::: Data

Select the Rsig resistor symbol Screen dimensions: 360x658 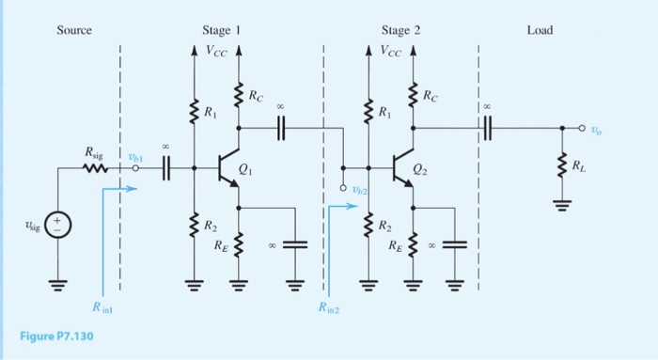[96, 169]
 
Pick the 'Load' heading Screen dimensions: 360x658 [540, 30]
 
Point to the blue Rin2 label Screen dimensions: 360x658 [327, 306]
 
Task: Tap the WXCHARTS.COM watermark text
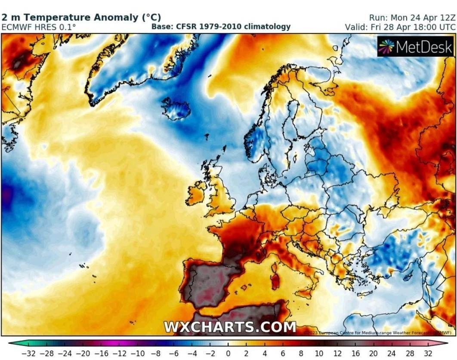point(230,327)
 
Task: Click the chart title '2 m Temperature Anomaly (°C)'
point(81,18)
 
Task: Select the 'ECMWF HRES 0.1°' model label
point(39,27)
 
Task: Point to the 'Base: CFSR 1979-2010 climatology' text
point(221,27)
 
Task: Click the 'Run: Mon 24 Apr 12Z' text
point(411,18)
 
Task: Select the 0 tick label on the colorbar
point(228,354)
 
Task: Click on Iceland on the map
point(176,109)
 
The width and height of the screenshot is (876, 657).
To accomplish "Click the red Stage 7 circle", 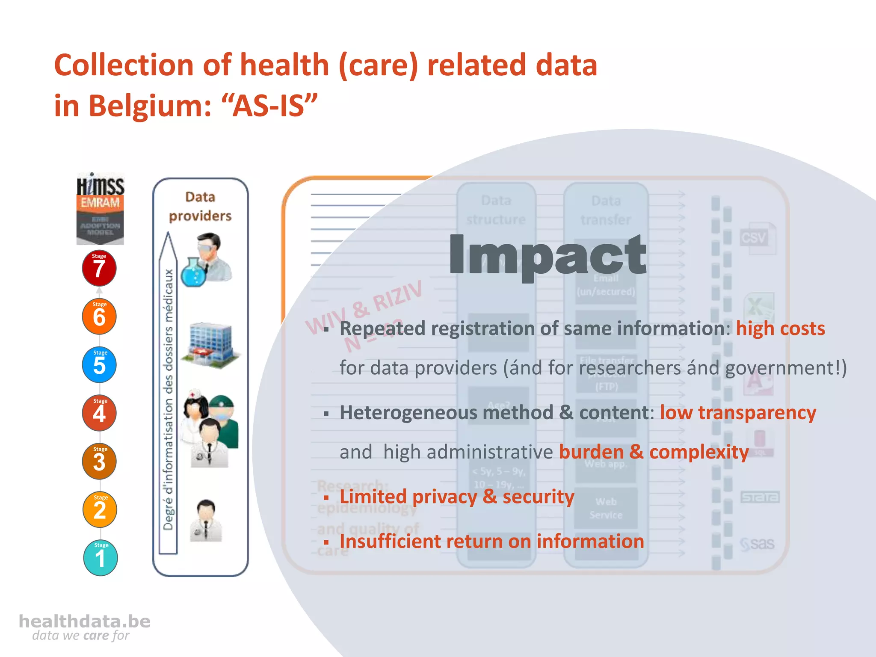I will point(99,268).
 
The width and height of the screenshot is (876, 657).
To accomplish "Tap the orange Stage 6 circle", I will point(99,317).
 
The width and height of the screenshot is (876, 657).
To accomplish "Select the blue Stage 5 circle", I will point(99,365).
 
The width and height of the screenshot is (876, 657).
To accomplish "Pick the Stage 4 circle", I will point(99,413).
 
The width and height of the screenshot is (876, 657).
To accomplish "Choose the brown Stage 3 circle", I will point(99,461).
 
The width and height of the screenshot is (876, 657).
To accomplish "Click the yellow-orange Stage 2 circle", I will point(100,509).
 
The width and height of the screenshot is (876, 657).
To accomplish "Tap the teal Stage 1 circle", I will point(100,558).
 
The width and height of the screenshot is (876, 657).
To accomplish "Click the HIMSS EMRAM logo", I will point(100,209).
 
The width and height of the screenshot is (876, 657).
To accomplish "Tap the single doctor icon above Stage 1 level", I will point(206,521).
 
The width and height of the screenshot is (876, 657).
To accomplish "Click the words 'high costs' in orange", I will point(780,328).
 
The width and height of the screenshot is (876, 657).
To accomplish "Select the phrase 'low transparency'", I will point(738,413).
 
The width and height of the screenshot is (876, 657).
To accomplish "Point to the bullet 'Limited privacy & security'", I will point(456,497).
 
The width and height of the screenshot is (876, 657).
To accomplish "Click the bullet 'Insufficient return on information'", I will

::::::

→ **Problem requirements**: Reproduce the stretch of the data above from the line containing "Task: Select the 0 tick label on the colorbar" through the line containing "point(176,109)", including both of those lines and changing nothing.

→ **Answer for the task**:
Task: Select the 0 tick label on the colorbar
point(228,354)
 
Task: Click on Iceland on the map
point(176,109)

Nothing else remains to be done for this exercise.